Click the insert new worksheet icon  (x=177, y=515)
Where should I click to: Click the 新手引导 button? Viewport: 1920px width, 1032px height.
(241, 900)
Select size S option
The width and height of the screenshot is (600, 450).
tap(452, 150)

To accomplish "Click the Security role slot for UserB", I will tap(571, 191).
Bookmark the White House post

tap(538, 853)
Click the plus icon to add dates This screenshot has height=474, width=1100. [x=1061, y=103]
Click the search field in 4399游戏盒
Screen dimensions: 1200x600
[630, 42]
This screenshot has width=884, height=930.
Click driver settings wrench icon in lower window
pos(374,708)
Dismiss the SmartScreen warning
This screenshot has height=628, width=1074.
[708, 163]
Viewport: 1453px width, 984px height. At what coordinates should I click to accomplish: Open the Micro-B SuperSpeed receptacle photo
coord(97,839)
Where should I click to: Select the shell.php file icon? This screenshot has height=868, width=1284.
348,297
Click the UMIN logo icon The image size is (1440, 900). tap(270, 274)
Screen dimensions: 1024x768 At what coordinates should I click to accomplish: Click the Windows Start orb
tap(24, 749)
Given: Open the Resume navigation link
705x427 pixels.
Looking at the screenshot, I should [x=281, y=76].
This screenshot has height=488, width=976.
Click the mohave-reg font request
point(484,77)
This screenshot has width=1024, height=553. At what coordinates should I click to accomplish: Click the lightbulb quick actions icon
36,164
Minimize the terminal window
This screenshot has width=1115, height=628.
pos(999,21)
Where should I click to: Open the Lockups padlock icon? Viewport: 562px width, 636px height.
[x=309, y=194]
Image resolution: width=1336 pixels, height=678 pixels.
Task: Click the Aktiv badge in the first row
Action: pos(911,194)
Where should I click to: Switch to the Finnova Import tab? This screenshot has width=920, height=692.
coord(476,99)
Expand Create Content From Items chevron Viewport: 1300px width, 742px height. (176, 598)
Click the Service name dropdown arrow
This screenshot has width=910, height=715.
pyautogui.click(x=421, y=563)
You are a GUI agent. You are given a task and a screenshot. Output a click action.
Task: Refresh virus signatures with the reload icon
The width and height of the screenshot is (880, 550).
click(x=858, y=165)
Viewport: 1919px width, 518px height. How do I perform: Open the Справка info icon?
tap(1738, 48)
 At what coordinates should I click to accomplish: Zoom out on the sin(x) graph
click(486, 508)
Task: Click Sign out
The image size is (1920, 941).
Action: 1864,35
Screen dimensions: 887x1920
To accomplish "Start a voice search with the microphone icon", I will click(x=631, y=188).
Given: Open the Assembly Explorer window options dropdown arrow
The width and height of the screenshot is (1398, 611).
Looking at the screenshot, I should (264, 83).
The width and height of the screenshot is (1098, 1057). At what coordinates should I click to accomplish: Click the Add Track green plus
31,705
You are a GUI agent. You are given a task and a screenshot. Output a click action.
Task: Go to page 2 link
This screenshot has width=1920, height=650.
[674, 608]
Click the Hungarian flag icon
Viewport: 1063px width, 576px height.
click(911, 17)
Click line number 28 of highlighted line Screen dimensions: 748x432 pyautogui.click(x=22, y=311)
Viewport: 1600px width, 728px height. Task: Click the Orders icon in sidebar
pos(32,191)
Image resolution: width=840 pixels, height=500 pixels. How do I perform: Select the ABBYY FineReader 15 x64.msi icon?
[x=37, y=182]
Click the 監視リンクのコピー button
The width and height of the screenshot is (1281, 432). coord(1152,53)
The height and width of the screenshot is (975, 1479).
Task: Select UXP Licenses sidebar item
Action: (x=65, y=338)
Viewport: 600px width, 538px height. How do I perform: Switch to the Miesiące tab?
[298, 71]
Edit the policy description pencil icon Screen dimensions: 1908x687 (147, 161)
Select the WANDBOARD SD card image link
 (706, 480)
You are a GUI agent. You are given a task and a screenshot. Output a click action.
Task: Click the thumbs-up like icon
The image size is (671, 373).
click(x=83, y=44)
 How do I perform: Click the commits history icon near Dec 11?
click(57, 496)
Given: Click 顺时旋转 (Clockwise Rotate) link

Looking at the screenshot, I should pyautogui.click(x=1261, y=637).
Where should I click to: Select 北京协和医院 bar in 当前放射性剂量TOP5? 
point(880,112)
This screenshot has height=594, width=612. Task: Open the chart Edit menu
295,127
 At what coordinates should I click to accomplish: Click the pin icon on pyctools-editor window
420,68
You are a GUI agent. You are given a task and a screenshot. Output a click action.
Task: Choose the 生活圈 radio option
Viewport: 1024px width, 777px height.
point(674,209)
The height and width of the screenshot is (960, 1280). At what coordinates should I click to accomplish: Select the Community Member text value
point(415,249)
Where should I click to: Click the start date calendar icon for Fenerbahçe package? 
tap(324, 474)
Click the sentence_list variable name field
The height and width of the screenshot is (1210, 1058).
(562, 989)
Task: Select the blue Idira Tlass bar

○ ○ ○ ○ ○ ○ ○

PROBLEM:
The entries above are to be retyped exactly, with nothing left out.

EXERCISE OUTPUT:
Click the insert new worksheet icon  (x=177, y=515)
Where should I click to: Click the 新手引导 button? Viewport: 1920px width, 1032px height.
(241, 900)
Select size S option
The width and height of the screenshot is (600, 450).
tap(452, 150)

To accomplish "Click the Security role slot for UserB", I will tap(571, 191).
Bookmark the White House post

tap(538, 853)
Click the plus icon to add dates This screenshot has height=474, width=1100. [x=1061, y=103]
Click the search field in 4399游戏盒
Screen dimensions: 1200x600
[630, 42]
This screenshot has width=884, height=930.
Click driver settings wrench icon in lower window
pos(374,708)
Dismiss the SmartScreen warning
This screenshot has height=628, width=1074.
[708, 163]
Viewport: 1453px width, 984px height. At what coordinates should I click to accomplish: Open the Micro-B SuperSpeed receptacle photo
coord(97,839)
Where should I click to: Select the shell.php file icon? This screenshot has height=868, width=1284.
348,297
Click the UMIN logo icon The image size is (1440, 900). tap(270, 274)
Screen dimensions: 1024x768 At what coordinates should I click to accomplish: Click the Windows Start orb
tap(24, 749)
Given: Open the Resume navigation link
705x427 pixels.
Looking at the screenshot, I should [x=281, y=76].
This screenshot has height=488, width=976.
Click the mohave-reg font request
point(484,77)
This screenshot has width=1024, height=553. At what coordinates should I click to accomplish: Click the lightbulb quick actions icon
36,164
Minimize the terminal window
This screenshot has width=1115, height=628.
pos(999,21)
Where should I click to: Open the Lockups padlock icon? Viewport: 562px width, 636px height.
[x=309, y=194]
Image resolution: width=1336 pixels, height=678 pixels.
Task: Click the Aktiv badge in the first row
Action: pos(911,194)
Where should I click to: Switch to the Finnova Import tab? This screenshot has width=920, height=692.
coord(476,99)
Expand Create Content From Items chevron Viewport: 1300px width, 742px height. (176, 598)
Click the Service name dropdown arrow
This screenshot has width=910, height=715.
pyautogui.click(x=421, y=563)
You are a GUI agent. You are given a task and a screenshot. Output a click action.
Task: Refresh virus signatures with the reload icon
The width and height of the screenshot is (880, 550).
click(x=858, y=165)
Viewport: 1919px width, 518px height. How do I perform: Open the Справка info icon?
tap(1738, 48)
 At what coordinates should I click to accomplish: Zoom out on the sin(x) graph
click(486, 508)
Task: Click Sign out
The image size is (1920, 941).
Action: 1864,35
Screen dimensions: 887x1920
To accomplish "Start a voice search with the microphone icon", I will click(x=631, y=188).
Given: Open the Assembly Explorer window options dropdown arrow
The width and height of the screenshot is (1398, 611).
Looking at the screenshot, I should (264, 83).
The width and height of the screenshot is (1098, 1057). At what coordinates should I click to accomplish: Click the Add Track green plus
31,705
You are a GUI agent. You are given a task and a screenshot. Output a click action.
Task: Go to page 2 link
This screenshot has width=1920, height=650.
[674, 608]
Click the Hungarian flag icon
Viewport: 1063px width, 576px height.
click(911, 17)
Click line number 28 of highlighted line Screen dimensions: 748x432 pyautogui.click(x=22, y=311)
Viewport: 1600px width, 728px height. Task: Click the Orders icon in sidebar
pos(32,191)
Image resolution: width=840 pixels, height=500 pixels. How do I perform: Select the ABBYY FineReader 15 x64.msi icon?
[x=37, y=182]
Click the 監視リンクのコピー button
The width and height of the screenshot is (1281, 432). coord(1152,53)
The height and width of the screenshot is (975, 1479).
Task: Select UXP Licenses sidebar item
Action: (x=65, y=338)
Viewport: 600px width, 538px height. How do I perform: Switch to the Miesiące tab?
[298, 71]
Edit the policy description pencil icon Screen dimensions: 1908x687 (147, 161)
Select the WANDBOARD SD card image link
 (706, 480)
You are a GUI agent. You are given a task and a screenshot. Output a click action.
Task: Click the thumbs-up like icon
The image size is (671, 373).
click(x=83, y=44)
 How do I perform: Click the commits history icon near Dec 11?
click(57, 496)
Given: Click 顺时旋转 (Clockwise Rotate) link

Looking at the screenshot, I should pyautogui.click(x=1261, y=637).
Where should I click to: Select 北京协和医院 bar in 当前放射性剂量TOP5? 
point(880,112)
This screenshot has height=594, width=612. Task: Open the chart Edit menu
295,127
 At what coordinates should I click to accomplish: Click the pin icon on pyctools-editor window
420,68
You are a GUI agent. You are given a task and a screenshot. Output a click action.
Task: Choose the 生活圈 radio option
Viewport: 1024px width, 777px height.
point(674,209)
The height and width of the screenshot is (960, 1280). At what coordinates should I click to accomplish: Select the Community Member text value
point(415,249)
Where should I click to: Click the start date calendar icon for Fenerbahçe package? 
tap(324, 474)
Click the sentence_list variable name field
The height and width of the screenshot is (1210, 1058).
(562, 989)
Task: Select the blue Idira Tlass bar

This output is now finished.